One factor in the Reds' decision to take a chance on Balfour's healthy return is that both surgeries were performed by their team medical director, Dr. Tim Kremchek. Balfour will be able to continue his recovery with firsthand guidance from Kremchek, and O'Brien said the prognosis is encouraging.
"He'll report to major league camp, he'll continue to rehab," said O'Brien. "If things go according to plan, the doctor projects that he might be able to return to pitching in the big leagues at some point in midseason."

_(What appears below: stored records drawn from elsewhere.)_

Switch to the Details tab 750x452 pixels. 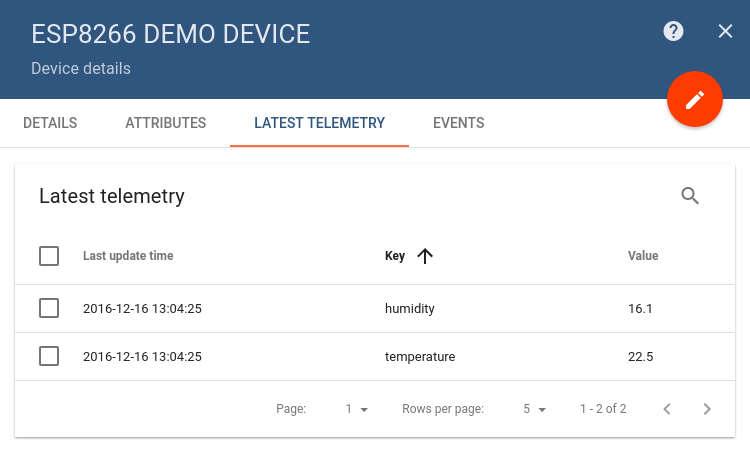coord(50,123)
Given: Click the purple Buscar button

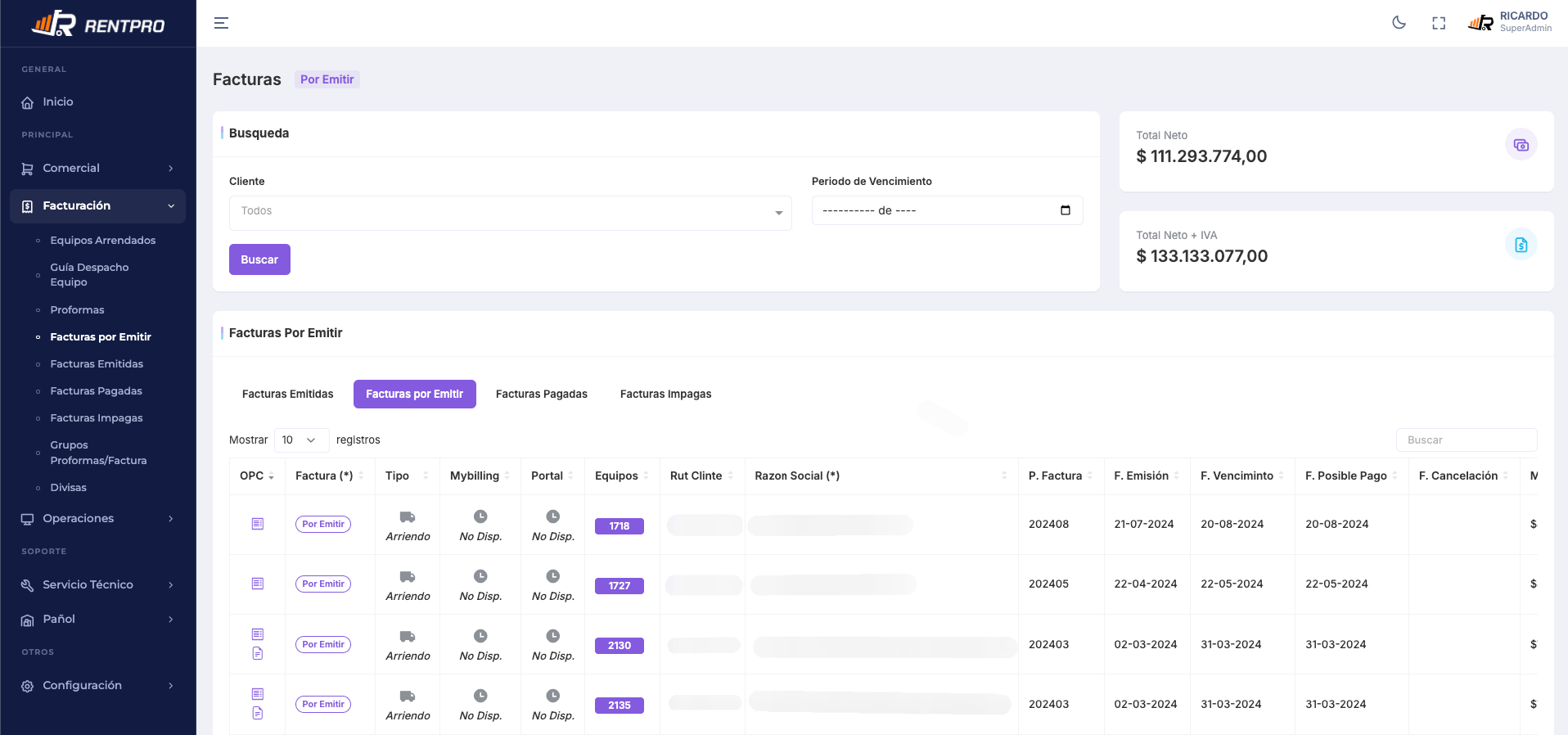Looking at the screenshot, I should [259, 259].
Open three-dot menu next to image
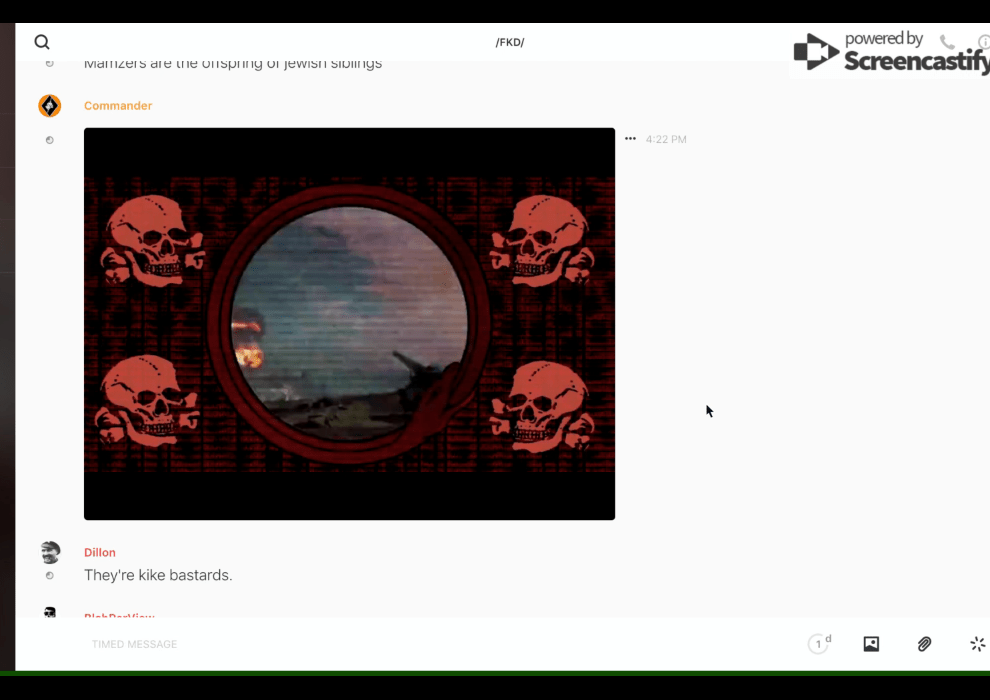 (x=630, y=139)
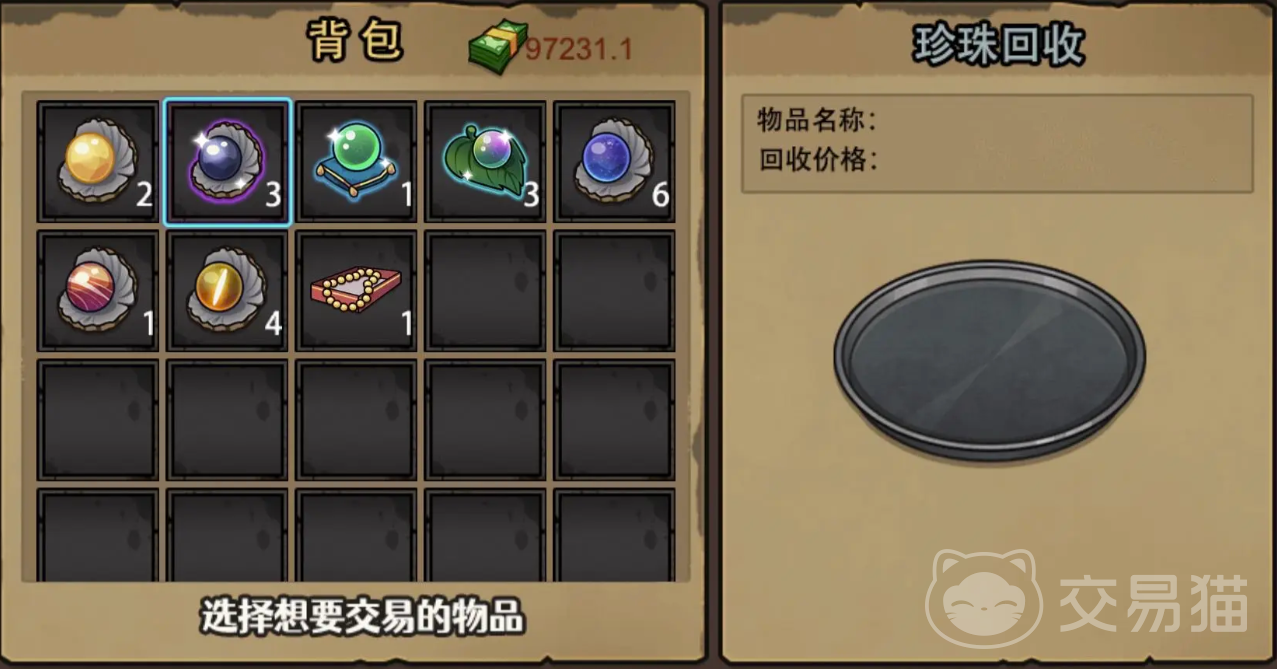This screenshot has height=669, width=1277.
Task: Pick the red striped pearl in shell
Action: point(98,291)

Before the injuries, Balfour posted the kind of numbers that are rare among Reds prospects. Pitching in Class AAA in 2002 and most of 2003, Balfour recorded 175 strikeouts in 142 1/3 innings while walking just 46. Those ratios didn't quite hold in the majors with the Twins in 2004, but Balfour still struck out 42 and walked 21 in 39 1/3 innings.

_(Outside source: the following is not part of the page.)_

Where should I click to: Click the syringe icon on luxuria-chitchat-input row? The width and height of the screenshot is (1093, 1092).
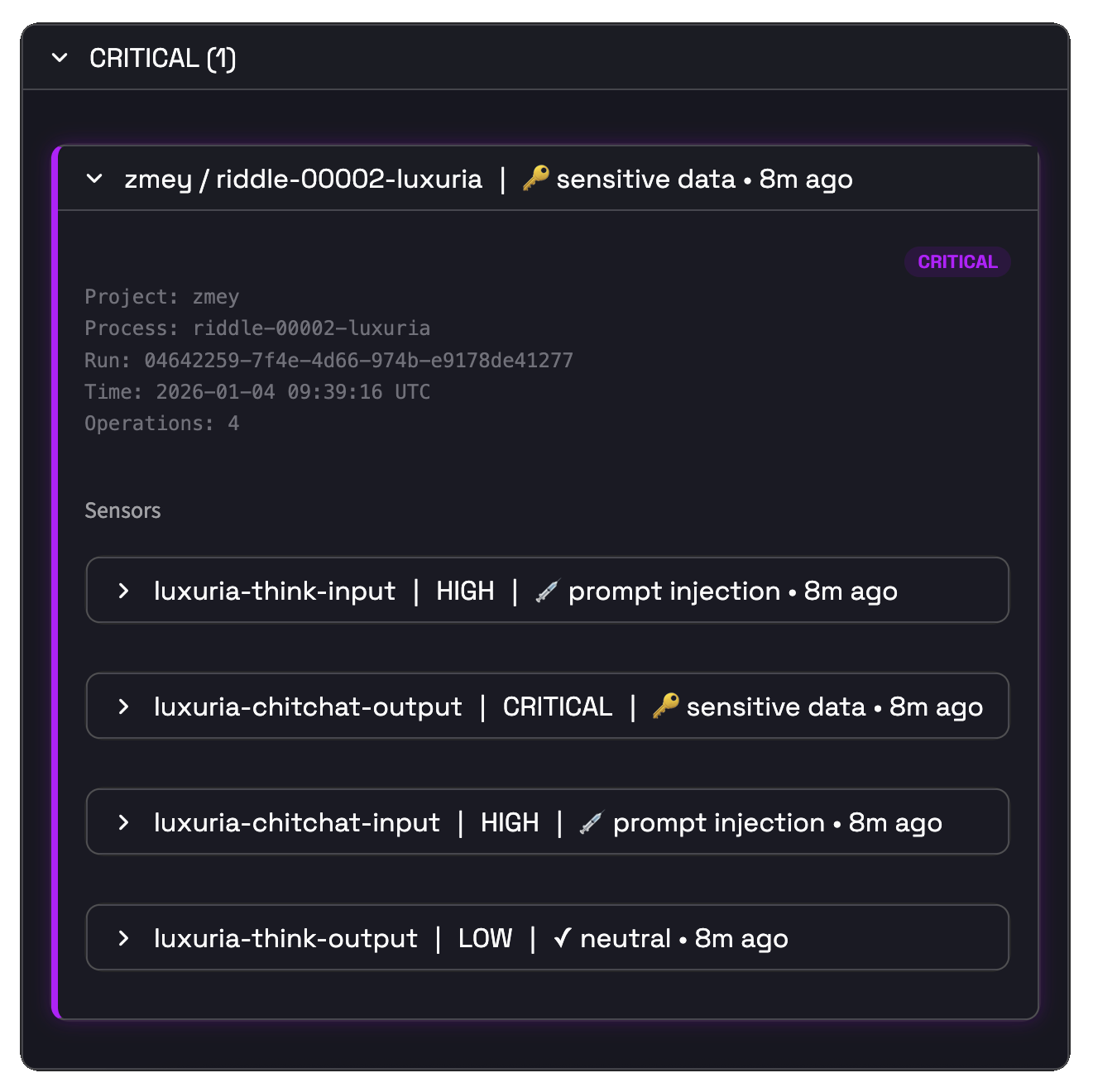592,822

To make room on their 40-man roster for Balfour, the Reds designated right-hander Josh Hancock for assignment. That, too, is something of a risk, as the Reds could lose Hancock through waivers, but they're expecting and hoping he'll make it through and accept a minor league assignment.
Assuming Hancock clears waivers, O'Brien said the pitcher will be in the mix for a swing role on the pitching staff as was originally planned. Hancock, 27, had a frustrating 2005. He appeared in only 11 big-league games after a nagging groin strain and elbow soreness kept him from the majors until September. He pitched well in his limited duty with the Reds, allowing three earned runs and walking one batter in 14 innings of relief.

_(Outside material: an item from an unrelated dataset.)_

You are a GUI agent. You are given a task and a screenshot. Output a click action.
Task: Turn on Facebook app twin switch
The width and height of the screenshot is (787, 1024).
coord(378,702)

Also Thursday, the Reds signed three more players to minor league deals with invitations to major league spring training. The additions of infielder Frank Menechino and catchers Ryan Hanigan and Steve Torrealba give the Reds 17 non-roster invitees.
Menechino is the most intriguing newcomer. He was a 45th-round draft pick of the White Sox in 1993 and spent nine years in the minors before making it to the big leagues with Oakland in 1999. He has been in the majors ever since, mostly as a backup infielder. The vast majority of his major league appearances have come at second base, which is becoming quite a logjam for the Reds.
Not counting Felipe Lopez, who will start at shortstop, the Reds will have eight players in big-league camp with experience playing second base in the majors: Rich Aurilia, William Bergolla, Ryan Freel, Aaron Holbert, Anderson Machado, Menechino, Ray Olmedo and Tony Womack.
"It's about depth and it's about maneuverability and it's about creating competition," O'Brien said of the infield glut, adding that Menechino was well aware of the situation before he signed.
Neither Hanigan nor Torrealba has much of a chance to break camp with the big-league club, but every team tries to take several catchers to spring training.